2. Multienzyme biopreparation according to claim 1, wherein the growth medium determines the enzymes produced by Streptomyces gougerotii 101 due to one of inductors consisting of yeast (enzyme complex A) or collagen (enzyme complex B).

3. Multienzyme biopreparation according to claim 2, wherein growth medium is composed of different inductor concentrations.

4. Multienzyme biopreparation according to any of claims 1-3, wherein the preparation encompasses complexes A and B together and separately.

5. Multienzyme biopreparation according to any of claims 1-4, wherein the concentrations of complexes A and B are from 0 to 100 %.

6. Method for the preparation of multienzyme biopreparation according to any of claims 1-5, wherein it comprises these steps:

a) preparation of A and B enzyme complexes;

b) concentration and fractionation of A and B enzyme complexes;

d) chromatographic separation of A and B complexes;

f) a selective mixing of complexes A and B.

7. Method for the preparation of multienzyme biopreparation according to claim 6, wherein A and B enzyme complexes are concentrated using ultrafiltration or vacuum evaporation during step b).

8. Method for the preparation of multienzyme biopreparation according to claim 6, wherein A and B enzyme complexes are fractionated using ultrafiltration and employing 5, 10, 15 and 50 kDa membranes.

9. Multienzyme biopreparation according to any of claims 1-5 , wherein it lyses microorganisms: Micrococcus lysodeicticus, Staphylococcus albus, Staphylococcus aureus, Streptococcus haemolyticus, Streptococcus paracitrovorum, Pseudomonas aeruginosa, Escherichia coli 078, Escherichia coli 12K, Pseudomonas fluorescens, Saccharomyces cerevisiae, Candida utilis.

10. Cosmetic or pharmaceutical composition comprising multienzyme biopreparation according to any of claims 1-5 and 9 and pharmaceutically acceptable excipient, used for promoting wound healing and improving skin conditions.

11. Cosmetic or pharmaceutical composition according to claim 10, used for immune system stimulation and treatment of different wounds, skin care and treatment, treatment of bacterial infections.

12. Composition according to claims 10 and 11, wherein the composition with increased lipasic activity is intended for the treatment of chronic and slowly healing wounds.

13. Composition according to claims 10 and 11, wherein the composition with increased lytic and glucanasic activities is intended for the treatment of infected wounds.

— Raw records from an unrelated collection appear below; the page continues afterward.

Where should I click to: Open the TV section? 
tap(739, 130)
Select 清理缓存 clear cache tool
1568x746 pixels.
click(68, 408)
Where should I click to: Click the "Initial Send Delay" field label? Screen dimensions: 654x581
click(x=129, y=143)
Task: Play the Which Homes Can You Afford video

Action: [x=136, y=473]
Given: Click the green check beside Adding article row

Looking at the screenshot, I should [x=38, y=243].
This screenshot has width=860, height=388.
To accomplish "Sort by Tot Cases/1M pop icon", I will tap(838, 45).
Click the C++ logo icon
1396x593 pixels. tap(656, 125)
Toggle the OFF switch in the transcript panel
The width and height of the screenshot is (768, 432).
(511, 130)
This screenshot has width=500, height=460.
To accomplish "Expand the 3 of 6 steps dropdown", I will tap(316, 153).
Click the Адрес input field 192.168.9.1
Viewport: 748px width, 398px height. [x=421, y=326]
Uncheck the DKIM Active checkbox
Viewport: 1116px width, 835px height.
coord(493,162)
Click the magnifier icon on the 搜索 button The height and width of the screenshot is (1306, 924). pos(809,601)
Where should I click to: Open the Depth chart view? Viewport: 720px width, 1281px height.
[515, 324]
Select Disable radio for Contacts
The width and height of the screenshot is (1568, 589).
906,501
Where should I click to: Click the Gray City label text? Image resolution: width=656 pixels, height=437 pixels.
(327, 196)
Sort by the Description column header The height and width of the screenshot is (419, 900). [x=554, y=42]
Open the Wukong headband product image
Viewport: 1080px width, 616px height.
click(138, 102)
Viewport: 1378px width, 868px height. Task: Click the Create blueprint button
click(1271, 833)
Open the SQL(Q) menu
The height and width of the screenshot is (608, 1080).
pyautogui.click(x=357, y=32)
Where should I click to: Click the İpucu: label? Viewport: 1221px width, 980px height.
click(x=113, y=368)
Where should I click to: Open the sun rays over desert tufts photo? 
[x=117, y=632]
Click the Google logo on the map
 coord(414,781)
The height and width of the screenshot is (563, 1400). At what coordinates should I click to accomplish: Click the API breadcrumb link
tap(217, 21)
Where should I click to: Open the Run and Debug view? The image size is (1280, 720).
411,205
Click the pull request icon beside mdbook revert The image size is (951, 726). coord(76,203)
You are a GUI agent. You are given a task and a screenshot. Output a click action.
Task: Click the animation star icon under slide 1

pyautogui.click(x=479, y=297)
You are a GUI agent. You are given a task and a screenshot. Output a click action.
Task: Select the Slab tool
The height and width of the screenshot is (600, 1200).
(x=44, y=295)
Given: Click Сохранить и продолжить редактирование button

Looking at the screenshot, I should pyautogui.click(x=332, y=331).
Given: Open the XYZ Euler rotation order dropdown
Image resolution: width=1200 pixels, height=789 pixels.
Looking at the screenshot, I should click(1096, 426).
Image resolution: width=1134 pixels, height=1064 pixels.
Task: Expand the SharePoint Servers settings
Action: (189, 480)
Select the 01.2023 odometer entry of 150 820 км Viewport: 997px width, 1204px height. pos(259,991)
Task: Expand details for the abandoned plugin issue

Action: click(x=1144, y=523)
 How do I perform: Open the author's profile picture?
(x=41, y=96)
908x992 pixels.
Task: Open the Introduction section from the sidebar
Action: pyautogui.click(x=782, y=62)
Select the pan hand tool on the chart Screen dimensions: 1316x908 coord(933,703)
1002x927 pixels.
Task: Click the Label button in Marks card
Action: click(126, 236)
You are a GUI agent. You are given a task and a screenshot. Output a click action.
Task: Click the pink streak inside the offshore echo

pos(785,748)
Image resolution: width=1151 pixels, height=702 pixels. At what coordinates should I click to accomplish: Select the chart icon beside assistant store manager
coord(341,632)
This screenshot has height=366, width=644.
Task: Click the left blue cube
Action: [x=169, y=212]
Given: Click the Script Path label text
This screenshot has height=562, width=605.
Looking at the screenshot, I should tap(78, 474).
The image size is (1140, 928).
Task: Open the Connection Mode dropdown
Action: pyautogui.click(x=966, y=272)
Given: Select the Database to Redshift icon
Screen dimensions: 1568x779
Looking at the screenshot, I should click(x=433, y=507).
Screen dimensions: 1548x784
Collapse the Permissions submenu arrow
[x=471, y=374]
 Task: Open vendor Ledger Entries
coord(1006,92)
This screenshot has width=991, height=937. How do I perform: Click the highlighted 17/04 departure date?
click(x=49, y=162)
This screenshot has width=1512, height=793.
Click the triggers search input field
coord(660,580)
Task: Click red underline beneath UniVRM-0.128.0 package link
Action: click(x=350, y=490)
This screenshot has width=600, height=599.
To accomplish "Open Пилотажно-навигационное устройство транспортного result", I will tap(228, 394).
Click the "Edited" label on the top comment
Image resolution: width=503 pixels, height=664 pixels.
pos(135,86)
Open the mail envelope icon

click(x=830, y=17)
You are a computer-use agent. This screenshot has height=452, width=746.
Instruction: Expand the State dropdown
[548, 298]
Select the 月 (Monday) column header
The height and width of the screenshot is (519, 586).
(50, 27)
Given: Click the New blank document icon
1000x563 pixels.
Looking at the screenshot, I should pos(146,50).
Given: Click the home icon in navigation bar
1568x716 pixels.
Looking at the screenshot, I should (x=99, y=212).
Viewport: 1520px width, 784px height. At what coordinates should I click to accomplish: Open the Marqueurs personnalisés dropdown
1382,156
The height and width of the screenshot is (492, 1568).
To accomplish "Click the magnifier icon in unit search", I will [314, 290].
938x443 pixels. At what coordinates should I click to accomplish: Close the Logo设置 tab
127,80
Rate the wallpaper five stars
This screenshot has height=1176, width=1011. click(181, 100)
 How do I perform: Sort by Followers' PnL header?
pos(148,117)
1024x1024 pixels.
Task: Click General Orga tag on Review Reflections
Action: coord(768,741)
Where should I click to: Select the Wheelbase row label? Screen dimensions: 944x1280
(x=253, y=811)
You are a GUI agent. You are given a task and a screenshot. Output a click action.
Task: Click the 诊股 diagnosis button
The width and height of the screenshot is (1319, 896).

14. Composition according to claims 10 and 11, wherein the composition with increased proteolytic and collagenasic activities is intended for the treatment of necrotic wounds.

15. Composition according to claims 10 and 11, wherein the composition with decreased enzymatic activity is intended for skin care and treatment of skin diseases.

16. Composition according to claims 10 and 11, wherein the composition is intended for the production of anti-bacterial preparations.

17. Application according to any of claims 10-16, wherein the compositions can be of liquid, ointment or hydrogel consistence.